# Complex Analysis (Argument Principle to determine location of roots)

## Homework Statement

With $$f(z) = 2z^{4} +2z^{3} +z^{2} +8z +1$$

Show that $$f$$ has exactly one zero in the open ﬁrst quadrant.

## Homework Equations

Argument Principle

## The Attempt at a Solution

I know I'm supposed to use the Argument Principle.. So far, all I can do is show something like, in the unit disc there exists ONE zero (by Rouche's Theorem, using function $$8z+1$$ as my upper bound.

However, showing something in a specific Quadrant is proving to be more difficult. I thought about using the same function $$g(z) = 8z+1$$ and to say that since $$|f(z) - g(z)| \leq |g(z)|$$ in that quadrant, then it is proved but obviously that's not rigorous.

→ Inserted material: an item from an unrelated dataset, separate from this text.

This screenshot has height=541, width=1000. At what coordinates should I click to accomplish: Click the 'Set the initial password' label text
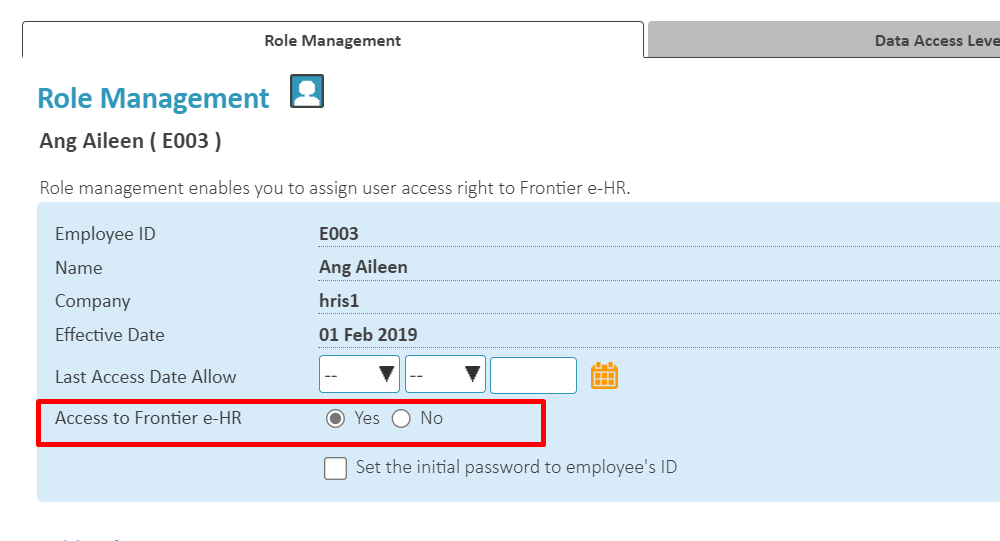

So I tried defining $$h(z) = f(z) - g(z) = 2z^{4} +2z^{3} +z^{2}$$ and define the set $$Q = { z = x+iy : x,y>0 }$$ and say that for sufficiently large $$|z|, z \in Q$$ we have that $$|g(z)|/|h(z)| \leq 1$$ since the LHS in fact equals zero, since it grows faster.

I'm pretty sure that's not good enough.. And I'm not utilizing the Argument Principle, can someone help? Thanks!